Reproduce all records exactly.
INFORMATION GIVEN section start
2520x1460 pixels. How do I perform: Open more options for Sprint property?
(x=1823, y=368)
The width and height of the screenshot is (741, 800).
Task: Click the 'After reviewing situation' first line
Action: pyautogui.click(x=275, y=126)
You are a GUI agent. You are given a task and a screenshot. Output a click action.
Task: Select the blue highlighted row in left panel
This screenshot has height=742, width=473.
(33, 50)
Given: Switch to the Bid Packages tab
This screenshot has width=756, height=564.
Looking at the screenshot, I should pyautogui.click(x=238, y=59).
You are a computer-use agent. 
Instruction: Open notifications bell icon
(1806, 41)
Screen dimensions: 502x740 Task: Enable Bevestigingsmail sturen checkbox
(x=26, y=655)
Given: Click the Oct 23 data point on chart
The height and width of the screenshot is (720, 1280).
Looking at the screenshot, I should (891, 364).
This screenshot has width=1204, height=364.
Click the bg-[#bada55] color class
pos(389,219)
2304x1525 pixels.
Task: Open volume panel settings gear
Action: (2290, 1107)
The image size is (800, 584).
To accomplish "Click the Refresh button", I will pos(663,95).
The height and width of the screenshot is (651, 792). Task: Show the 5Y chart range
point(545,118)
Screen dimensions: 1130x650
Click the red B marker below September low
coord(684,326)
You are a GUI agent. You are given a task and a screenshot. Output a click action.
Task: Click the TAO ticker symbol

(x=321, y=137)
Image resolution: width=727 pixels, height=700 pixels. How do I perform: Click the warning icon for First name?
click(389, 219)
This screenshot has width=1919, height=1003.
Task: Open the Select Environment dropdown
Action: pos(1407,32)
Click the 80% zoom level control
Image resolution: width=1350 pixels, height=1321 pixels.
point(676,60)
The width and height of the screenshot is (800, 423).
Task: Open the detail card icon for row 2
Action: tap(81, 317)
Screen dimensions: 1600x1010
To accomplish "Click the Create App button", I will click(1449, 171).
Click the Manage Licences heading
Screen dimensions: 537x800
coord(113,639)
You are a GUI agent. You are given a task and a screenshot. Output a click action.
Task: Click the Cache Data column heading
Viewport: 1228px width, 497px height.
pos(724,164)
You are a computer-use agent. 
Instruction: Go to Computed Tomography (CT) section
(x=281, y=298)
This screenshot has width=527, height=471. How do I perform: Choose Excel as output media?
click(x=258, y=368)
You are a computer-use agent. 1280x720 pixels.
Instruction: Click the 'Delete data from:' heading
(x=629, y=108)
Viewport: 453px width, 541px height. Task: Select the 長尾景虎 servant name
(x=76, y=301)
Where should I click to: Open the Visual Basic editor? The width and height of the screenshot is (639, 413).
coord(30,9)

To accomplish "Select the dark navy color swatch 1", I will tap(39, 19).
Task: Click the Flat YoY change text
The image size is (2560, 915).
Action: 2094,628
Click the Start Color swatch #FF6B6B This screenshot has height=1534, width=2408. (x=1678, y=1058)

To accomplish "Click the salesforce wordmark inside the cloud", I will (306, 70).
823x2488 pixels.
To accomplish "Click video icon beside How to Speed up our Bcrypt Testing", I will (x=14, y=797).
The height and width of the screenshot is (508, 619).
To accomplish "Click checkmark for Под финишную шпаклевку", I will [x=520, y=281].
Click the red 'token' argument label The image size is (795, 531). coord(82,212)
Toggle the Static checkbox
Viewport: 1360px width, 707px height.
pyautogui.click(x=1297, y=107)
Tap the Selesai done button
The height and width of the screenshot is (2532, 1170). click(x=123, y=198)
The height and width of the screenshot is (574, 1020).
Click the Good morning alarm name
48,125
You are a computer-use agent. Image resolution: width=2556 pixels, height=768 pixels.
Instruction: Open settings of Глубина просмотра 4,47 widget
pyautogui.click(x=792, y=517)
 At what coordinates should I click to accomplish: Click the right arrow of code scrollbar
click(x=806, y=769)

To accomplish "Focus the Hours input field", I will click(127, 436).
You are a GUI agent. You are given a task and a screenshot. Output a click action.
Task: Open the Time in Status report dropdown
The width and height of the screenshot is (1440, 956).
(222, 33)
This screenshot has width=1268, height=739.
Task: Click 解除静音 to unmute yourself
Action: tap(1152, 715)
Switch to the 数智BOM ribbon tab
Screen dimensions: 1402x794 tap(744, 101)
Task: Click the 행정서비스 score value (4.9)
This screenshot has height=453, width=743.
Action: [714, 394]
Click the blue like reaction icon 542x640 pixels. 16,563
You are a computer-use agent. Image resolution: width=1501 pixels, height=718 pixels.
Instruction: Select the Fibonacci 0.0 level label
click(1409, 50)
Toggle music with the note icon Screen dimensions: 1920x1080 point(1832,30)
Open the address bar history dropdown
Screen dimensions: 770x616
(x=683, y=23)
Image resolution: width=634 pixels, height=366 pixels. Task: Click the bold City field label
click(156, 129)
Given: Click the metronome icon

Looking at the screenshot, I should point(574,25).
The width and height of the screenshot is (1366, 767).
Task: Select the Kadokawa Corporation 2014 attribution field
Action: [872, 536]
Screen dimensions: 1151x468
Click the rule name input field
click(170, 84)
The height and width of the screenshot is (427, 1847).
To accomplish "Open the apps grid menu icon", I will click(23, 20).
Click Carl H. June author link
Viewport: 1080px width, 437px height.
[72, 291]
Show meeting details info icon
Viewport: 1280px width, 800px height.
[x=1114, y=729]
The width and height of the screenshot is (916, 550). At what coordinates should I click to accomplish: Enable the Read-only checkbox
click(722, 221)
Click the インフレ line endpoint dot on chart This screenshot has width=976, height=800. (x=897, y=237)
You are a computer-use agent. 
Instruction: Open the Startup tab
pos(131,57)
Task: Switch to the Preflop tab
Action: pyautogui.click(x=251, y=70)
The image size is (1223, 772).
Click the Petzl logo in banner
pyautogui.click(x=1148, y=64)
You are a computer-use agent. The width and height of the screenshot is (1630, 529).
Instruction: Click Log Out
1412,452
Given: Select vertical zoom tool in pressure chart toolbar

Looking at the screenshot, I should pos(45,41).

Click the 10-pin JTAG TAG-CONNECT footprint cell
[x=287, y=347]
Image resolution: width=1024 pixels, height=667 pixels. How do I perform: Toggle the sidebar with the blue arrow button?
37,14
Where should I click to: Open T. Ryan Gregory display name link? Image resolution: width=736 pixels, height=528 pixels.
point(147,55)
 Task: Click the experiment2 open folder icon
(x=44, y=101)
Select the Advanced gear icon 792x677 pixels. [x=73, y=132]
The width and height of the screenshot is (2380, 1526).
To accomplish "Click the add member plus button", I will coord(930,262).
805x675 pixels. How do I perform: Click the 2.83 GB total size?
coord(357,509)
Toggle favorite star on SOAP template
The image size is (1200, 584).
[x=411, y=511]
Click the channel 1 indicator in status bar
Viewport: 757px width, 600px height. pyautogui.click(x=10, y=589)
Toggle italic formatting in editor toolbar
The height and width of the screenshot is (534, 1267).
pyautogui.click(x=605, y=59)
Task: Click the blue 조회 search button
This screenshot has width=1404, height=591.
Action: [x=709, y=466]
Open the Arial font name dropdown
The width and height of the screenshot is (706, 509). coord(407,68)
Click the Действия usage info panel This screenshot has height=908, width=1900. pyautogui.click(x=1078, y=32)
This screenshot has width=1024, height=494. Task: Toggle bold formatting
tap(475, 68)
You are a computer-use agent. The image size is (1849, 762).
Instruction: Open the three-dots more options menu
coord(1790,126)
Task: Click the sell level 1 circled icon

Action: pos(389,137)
INFORMATION GIVEN section end
* [SOLUTION]
2520x1460 pixels. How do I perform: Open more options for Sprint property?
(x=1823, y=368)
The width and height of the screenshot is (741, 800).
Task: Click the 'After reviewing situation' first line
Action: pyautogui.click(x=275, y=126)
You are a GUI agent. You are given a task and a screenshot. Output a click action.
Task: Select the blue highlighted row in left panel
This screenshot has height=742, width=473.
(33, 50)
Given: Switch to the Bid Packages tab
This screenshot has width=756, height=564.
Looking at the screenshot, I should pyautogui.click(x=238, y=59).
You are a computer-use agent. 
Instruction: Open notifications bell icon
(1806, 41)
Screen dimensions: 502x740 Task: Enable Bevestigingsmail sturen checkbox
(x=26, y=655)
Given: Click the Oct 23 data point on chart
The height and width of the screenshot is (720, 1280).
Looking at the screenshot, I should (891, 364).
This screenshot has width=1204, height=364.
Click the bg-[#bada55] color class
pos(389,219)
2304x1525 pixels.
Task: Open volume panel settings gear
Action: (2290, 1107)
The image size is (800, 584).
To accomplish "Click the Refresh button", I will pos(663,95).
The height and width of the screenshot is (651, 792). Task: Show the 5Y chart range
point(545,118)
Screen dimensions: 1130x650
Click the red B marker below September low
coord(684,326)
You are a GUI agent. You are given a task and a screenshot. Output a click action.
Task: Click the TAO ticker symbol

(x=321, y=137)
Image resolution: width=727 pixels, height=700 pixels. How do I perform: Click the warning icon for First name?
click(389, 219)
This screenshot has width=1919, height=1003.
Task: Open the Select Environment dropdown
Action: pos(1407,32)
Click the 80% zoom level control
Image resolution: width=1350 pixels, height=1321 pixels.
point(676,60)
The width and height of the screenshot is (800, 423).
Task: Open the detail card icon for row 2
Action: tap(81, 317)
Screen dimensions: 1600x1010
To accomplish "Click the Create App button", I will click(1449, 171).
Click the Manage Licences heading
Screen dimensions: 537x800
coord(113,639)
You are a GUI agent. You are given a task and a screenshot. Output a click action.
Task: Click the Cache Data column heading
Viewport: 1228px width, 497px height.
pos(724,164)
You are a computer-use agent. 
Instruction: Go to Computed Tomography (CT) section
(x=281, y=298)
This screenshot has width=527, height=471. How do I perform: Choose Excel as output media?
click(x=258, y=368)
You are a computer-use agent. 1280x720 pixels.
Instruction: Click the 'Delete data from:' heading
(x=629, y=108)
Viewport: 453px width, 541px height. Task: Select the 長尾景虎 servant name
(x=76, y=301)
Where should I click to: Open the Visual Basic editor? The width and height of the screenshot is (639, 413).
coord(30,9)

To accomplish "Select the dark navy color swatch 1", I will tap(39, 19).
Task: Click the Flat YoY change text
The image size is (2560, 915).
Action: 2094,628
Click the Start Color swatch #FF6B6B This screenshot has height=1534, width=2408. (x=1678, y=1058)

To accomplish "Click the salesforce wordmark inside the cloud", I will (306, 70).
823x2488 pixels.
To accomplish "Click video icon beside How to Speed up our Bcrypt Testing", I will (x=14, y=797).
The height and width of the screenshot is (508, 619).
To accomplish "Click checkmark for Под финишную шпаклевку", I will [x=520, y=281].
Click the red 'token' argument label The image size is (795, 531). coord(82,212)
Toggle the Static checkbox
Viewport: 1360px width, 707px height.
pyautogui.click(x=1297, y=107)
Tap the Selesai done button
The height and width of the screenshot is (2532, 1170). click(x=123, y=198)
The height and width of the screenshot is (574, 1020).
Click the Good morning alarm name
48,125
You are a computer-use agent. Image resolution: width=2556 pixels, height=768 pixels.
Instruction: Open settings of Глубина просмотра 4,47 widget
pyautogui.click(x=792, y=517)
 At what coordinates should I click to accomplish: Click the right arrow of code scrollbar
click(x=806, y=769)

To accomplish "Focus the Hours input field", I will click(127, 436).
You are a GUI agent. You are given a task and a screenshot. Output a click action.
Task: Open the Time in Status report dropdown
The width and height of the screenshot is (1440, 956).
(222, 33)
This screenshot has width=1268, height=739.
Task: Click 解除静音 to unmute yourself
Action: tap(1152, 715)
Switch to the 数智BOM ribbon tab
Screen dimensions: 1402x794 tap(744, 101)
Task: Click the 행정서비스 score value (4.9)
This screenshot has height=453, width=743.
Action: [714, 394]
Click the blue like reaction icon 542x640 pixels. 16,563
You are a computer-use agent. Image resolution: width=1501 pixels, height=718 pixels.
Instruction: Select the Fibonacci 0.0 level label
click(1409, 50)
Toggle music with the note icon Screen dimensions: 1920x1080 point(1832,30)
Open the address bar history dropdown
Screen dimensions: 770x616
(x=683, y=23)
Image resolution: width=634 pixels, height=366 pixels. Task: Click the bold City field label
click(156, 129)
Given: Click the metronome icon

Looking at the screenshot, I should point(574,25).
The width and height of the screenshot is (1366, 767).
Task: Select the Kadokawa Corporation 2014 attribution field
Action: [872, 536]
Screen dimensions: 1151x468
Click the rule name input field
click(170, 84)
The height and width of the screenshot is (427, 1847).
To accomplish "Open the apps grid menu icon", I will click(23, 20).
Click Carl H. June author link
Viewport: 1080px width, 437px height.
[72, 291]
Show meeting details info icon
Viewport: 1280px width, 800px height.
[x=1114, y=729]
The width and height of the screenshot is (916, 550). At what coordinates should I click to accomplish: Enable the Read-only checkbox
click(722, 221)
Click the インフレ line endpoint dot on chart This screenshot has width=976, height=800. (x=897, y=237)
You are a computer-use agent. 
Instruction: Open the Startup tab
pos(131,57)
Task: Switch to the Preflop tab
Action: pyautogui.click(x=251, y=70)
The image size is (1223, 772).
Click the Petzl logo in banner
pyautogui.click(x=1148, y=64)
You are a computer-use agent. The width and height of the screenshot is (1630, 529).
Instruction: Click Log Out
1412,452
Given: Select vertical zoom tool in pressure chart toolbar

Looking at the screenshot, I should pos(45,41).

Click the 10-pin JTAG TAG-CONNECT footprint cell
[x=287, y=347]
Image resolution: width=1024 pixels, height=667 pixels. How do I perform: Toggle the sidebar with the blue arrow button?
37,14
Where should I click to: Open T. Ryan Gregory display name link? Image resolution: width=736 pixels, height=528 pixels.
point(147,55)
 Task: Click the experiment2 open folder icon
(x=44, y=101)
Select the Advanced gear icon 792x677 pixels. [x=73, y=132]
The width and height of the screenshot is (2380, 1526).
To accomplish "Click the add member plus button", I will coord(930,262).
805x675 pixels. How do I perform: Click the 2.83 GB total size?
coord(357,509)
Toggle favorite star on SOAP template
The image size is (1200, 584).
[x=411, y=511]
Click the channel 1 indicator in status bar
Viewport: 757px width, 600px height. pyautogui.click(x=10, y=589)
Toggle italic formatting in editor toolbar
The height and width of the screenshot is (534, 1267).
pyautogui.click(x=605, y=59)
Task: Click the blue 조회 search button
This screenshot has width=1404, height=591.
Action: [x=709, y=466]
Open the Arial font name dropdown
The width and height of the screenshot is (706, 509). coord(407,68)
Click the Действия usage info panel This screenshot has height=908, width=1900. pyautogui.click(x=1078, y=32)
This screenshot has width=1024, height=494. Task: Toggle bold formatting
tap(475, 68)
You are a computer-use agent. The image size is (1849, 762).
Instruction: Open the three-dots more options menu
coord(1790,126)
Task: Click the sell level 1 circled icon

Action: pos(389,137)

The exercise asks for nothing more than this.